*Consignes de travail*.
A. Mettez à jour le passage du texte sur Laudato Si’ compris entre « Pour prendre au » et « mécanismes de contrôle. » inclus, en remplaçant « traités contraignants » par « accords contraignants ».
B. Présentez sous forme de liste le paragraphe du texte sur Laudato Si’ qui commence par « Le mythe moderne de la croissance illimitée », en conservant ses faits principaux.
C. Reprenez le texte sur Laudato Si’ après sa dernière phrase et poursuivez-le.

*Source*.
· · · · · · ·

Le paradigme technocratique
Pour prendre un exemple figurant dans l’encyclique, la petite paysannerie est mise sous pression partout dans le monde. Or c’est elle qui nourrit la plus grande partie de la population mondiale, en utilisant une part relativement petite des sols et de l’eau (LS 129). Et pourtant ces agriculteurs sont poussés hors du marché. Si la planète est dans une situation si dangereuse, c’est à cause de la marche en avant triomphale de la raison instrumentale ou, pour reprendre la terminologie de Laudato Si’, de la soumission de tous les domaines de la société à un paradigme technocratique. La raison à l’œuvre ne réfléchit qu’aux moyens, et pas aux fins. Il n’y a pas de vue d’ensemble. Seuls les intérêts immédiats comptent :
« Le paradigme technocratique tend aussi à exercer son emprise sur l’économie et la politique. L’économie assume tout le développement technologique en fonction du profit, sans prêter attention à d’éventuelles conséquences négatives pour l’être humain. Les finances étouffent l’économie réelle. Les leçons de la crise financière mondiale n’ont pas été retenues, et on prend en compte les leçons de la détérioration de l’environnement avec beaucoup de lenteur. » (LS 109)
Le mythe moderne de la croissance illimitée a fait son temps. Plus possible non plus de penser que le salut viendra de la technique. Celle-ci vise simplement à dominer la nature. Le visage odieux d’un rapport à la nature fait uniquement d’instrumentalisation et de technique apparaît partout. « Quand on propose une vision de la nature uniquement comme objet de profit et d’intérêt, cela a aussi de sérieuses conséquences sur la société » (LS 82), met en garde le pape, avant d’ajouter : « La fin ultime des autres créatures, ce n’est pas nous. » (LS 83)
L’écologie intégrale comme contre-modèle
Pour faire face à la crise environnementale dans toute sa complexité ainsi qu’à la pauvreté, il faut élargir l’horizon, adopter une approche interdisciplinaire et créative. Pas de doute pour François, il faut recentrer le regard sur les grands objectifs et cesser de le braquer sur les intérêts immédiats. Ces questions doivent être posées : quel développement voulons-nous ? En quoi la qualité de vie ne se réduit-elle pas à la croissance et à la consommation ? Que faire pour que tous puissent participer à la vie sociale ? Le pape François montre qu’il est impossible de poursuivre sur la même voie, car ce serait « se cacher les vraies et plus profondes questions du système mondial » (LS 111). Il dit à propos de la nouvelle culture à adopter :
« Elle devrait être un regard différent, une pensée, une politique, un programme éducatif, un style de vie et une spiritualité qui constitueraient une résistance face à l’avancée du paradigme technocratique. » (LS 111)
Pour prendre au sérieux notre responsabilité envers les générations futures, il faut protéger l’environnement. La terre appartient aussi aux générations à venir. Le pape n’attend donc pas du monde politique des discours seulement, il réclame des actes courageux. Comme «l’environnement fait partie de ces biens que les mécanismes du marché ne sont pas en mesure de défendre ou de promouvoir de façon adéquate»4, il faut pouvoir compter sur des institutions internationales fortes et conclure des traités contraignants, qui prévoient la mise en place de mécanismes de contrôle.

· · · · · · ·

*Données fournies*.

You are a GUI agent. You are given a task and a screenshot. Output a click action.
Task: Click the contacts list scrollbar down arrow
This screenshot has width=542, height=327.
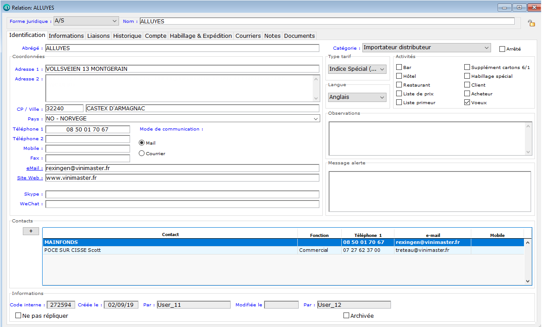528,281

· · · · · · ·

*Résultats*.
A.
Pour prendre au sérieux notre responsabilité envers les générations futures, il faut protéger l’environnement. La terre appartient aussi aux générations à venir. Le pape n’attend donc pas du monde politique des discours seulement, il réclame des actes courageux. Comme «l’environnement fait partie de ces biens que les mécanismes du marché ne sont pas en mesure de défendre ou de promouvoir de façon adéquate»4, il faut pouvoir compter sur des institutions internationales fortes et conclure des accords contraignants, qui prévoient la mise en place de mécanismes de contrôle.

B.
- Le mythe moderne de la croissance illimitée a fait son temps.
- On ne peut plus penser que le salut viendra de la technique, qui vise simplement à dominer la nature.
- Le visage odieux d’un rapport à la nature fait uniquement d’instrumentalisation et de technique apparaît partout.
- Le pape avertit qu’une vision de la nature uniquement comme objet de profit et d’intérêt a de sérieuses conséquences sur la société (LS 82).
- Il ajoute que la fin ultime des autres créatures, ce n’est pas nous (LS 83).

C.
Un changement par le bas
La principale source d’espoir, François la voit dans les mouvements écologiques et les projets sociaux qui s’opposent de différentes manières à la logique technocratique. Le pape mise sur un changement venu d’en bas, car il n’y a pas qu’une seule manière de comprendre le monde et de le transformer. Il ne veut pas imposer un nouvel universalisme. L’écologie intégrale a une approche locale, elle valorise les richesses culturelles de tous et est particulièrement attentive aux communautés indigènes. François est convaincu que les religions et les traditions mystiques peuvent contribuer grandement à la prise en charge de la maison commune, car la crise environnementale est aussi une crise spirituelle. Pour la foi, « le monde est plus qu’un problème à résoudre, il est un mystère joyeux que nous contemplons dans la joie et dans la louange » (LS 12). Le sentiment de reconnaissance et la joie que procure la création de Dieu donnent de la force. Ils incitent à prendre grand soin, durablement, de la terre, notre maison commune, et de ses habitants.
- Pape François: Laudato Si’. Sur la sauvegarde de la maison commune, 25 mai 2015, http://www.vatican.va/content/francesco/fr/encyclicals/documents/papa-francesco_20150524_enciclica-laudato-si.html (16.07.2020). Nous citons l’encyclique Laudato Si’ (LS en abrégé) en mentionnant ses paragraphes.
- LS 23. Cf. Felix Prinz zu Löwenstein: Die globale Ernährung und Laudato Si’, dans: Concilium 54 (2018), p. 586-593.
- Voir le 1er chapitre «Ce qui se passe dans notre maison» (LS 17-61) et, sur ce point, Angela Büchel Sladkovic: Laudato Si’ (1) sur: question-de-foi.ch
- LS 190. Cf. aussi: «Le marché ne garantit pas en soi le développement humain intégral ni l’inclusion sociale.» (LS 109)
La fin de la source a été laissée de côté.